Les auditions avec AD, PS et Chega « se sont bien déroulées » et « continuent la semaine prochaine ».

« Nous aurons de la stabilité », a déclaré Marcelo Rebelo de Sousa aux journalistes en quittant la séance commémorative des 40 ans de la Fondation Luso-Américaine pour le Développement (FLAD), au Musée des Carrosses à Lisbonne.

 

Le chef de l’État a indiqué qu’il ne comptait pas s’adresser aux journalistes à l’entrée et à la sortie de cet événement, mais il a fini par prononcer quelques mots tout en marchant rapidement vers le Palais de Belém, accompagné de quelques membres des médias.

Interrogé sur la possibilité de stabilité, le Président de la République a répondu par l’affirmative, tout en soulignant que le processus d’auditions se poursuivait : « Nous aurons les réunions, il reste encore de nombreux partis ».

« Je pense que ça s’est bien passé, ça s’est bien passé, n’importe laquelle des trois [auditions]. Nous verrons, cela continue. Les trois [PSD, PS et Chega] continuent la semaine prochaine », a ajouté Marcelo Rebelo de Sousa, interrogé sur son état d’esprit après les auditions d’aujourd’hui.

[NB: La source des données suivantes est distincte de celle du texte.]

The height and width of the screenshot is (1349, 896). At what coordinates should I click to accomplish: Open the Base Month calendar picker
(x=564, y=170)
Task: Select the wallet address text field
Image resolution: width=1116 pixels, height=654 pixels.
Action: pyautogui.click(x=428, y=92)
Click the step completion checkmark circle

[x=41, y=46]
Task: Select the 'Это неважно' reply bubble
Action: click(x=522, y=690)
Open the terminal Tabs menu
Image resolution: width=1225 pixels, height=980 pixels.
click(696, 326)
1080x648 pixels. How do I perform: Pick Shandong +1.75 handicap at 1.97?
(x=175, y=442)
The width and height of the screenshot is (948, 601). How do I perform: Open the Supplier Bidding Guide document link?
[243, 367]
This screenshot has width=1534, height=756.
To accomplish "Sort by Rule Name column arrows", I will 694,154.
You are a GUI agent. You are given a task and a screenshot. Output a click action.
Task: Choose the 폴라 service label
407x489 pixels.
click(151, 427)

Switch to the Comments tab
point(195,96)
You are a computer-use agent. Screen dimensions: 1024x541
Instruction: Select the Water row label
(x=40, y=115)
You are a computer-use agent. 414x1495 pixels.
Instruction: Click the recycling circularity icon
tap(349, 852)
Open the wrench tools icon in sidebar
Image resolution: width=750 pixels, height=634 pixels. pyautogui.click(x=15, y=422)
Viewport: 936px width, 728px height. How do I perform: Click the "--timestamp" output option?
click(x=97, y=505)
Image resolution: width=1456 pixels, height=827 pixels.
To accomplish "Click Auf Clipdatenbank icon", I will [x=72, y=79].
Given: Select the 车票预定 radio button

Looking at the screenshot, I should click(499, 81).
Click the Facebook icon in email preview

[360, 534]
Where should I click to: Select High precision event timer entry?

Interrogé pour savoir s’il avait obtenu des garanties de la part du PS ou du Chega, le chef de l’État a répondu qu’il ne pouvait « rendre publiques des rencontres privées avec chaque parti, alors qu’il reste encore sept partis » à entendre.

Marcelo Rebelo de Sousa a refusé de commenter le processus de remplacement à la tête du PS.

Mercredi, le Président de la République recevra l’IL à 11h30, et le Livre à 17h00, poursuivant ainsi les auditions des partis ayant obtenu une représentation parlementaire lors des élections législatives anticipées de dimanche, concernant la formation du nouveau gouvernement.

Aujourd’hui, le chef de l’État a reçu le PSD à 11h00, le PS à 15h00 et le Chega à 17h00.

Il reste à auditionner les cinq autres partis qui ont obtenu une représentation parlementaire : le PCP, le CDS-PP, le BE, le PAN, et le JPP.

Le PCP a annoncé cet après-midi qu’il présenterait au Parlement une motion de rejet du programme du gouvernement.

Selon le paragraphe 1 de l’article 187 de la Constitution, « le premier ministre est nommé par le Président de la République, après consultation des partis représentés à l’Assemblée de la République et en tenant compte des résultats électoraux ».

L’AD (PSD/CDS-PP), dirigée par l’actuel premier ministre, Luís Montenegro, a remporté les élections législatives anticipées de dimanche, avec plus de 32 % des voix, sans majorité absolue. En coalition, les deux partis ont élu 89 députés, dont 87 sont du PSD et deux du CDS-PP – plus d’un tiers des 230 sièges du Parlement, mais loin de la majorité absolue.

Alors qu’il reste encore à comptabiliser les votes des circonscriptions de l’émigration et à attribuer les quatre mandats correspondants, le PS est le deuxième parti le plus voté, avec 23,38 % des voix et 58 députés, tout comme Chega, qui a une moindre part, 22,56 %.

Selon les résultats provisoires communiqués par le Secrétariat général du Ministère de l’Administration Interne, l’IL suit en quatrième position, avec 5,53 % des voix et neuf députés, puis le Livre, avec 4,2 % et six élus.

La CDU (PCP/PEV) a obtenu 3,03 % des voix et a élu trois députés, tous du PCP. Le BE, avec 2 %, le PAN, avec 1,36 %, et le JPP, de Madère, avec 0,34 % des voix au niveau national, ont obtenu un mandat chacun.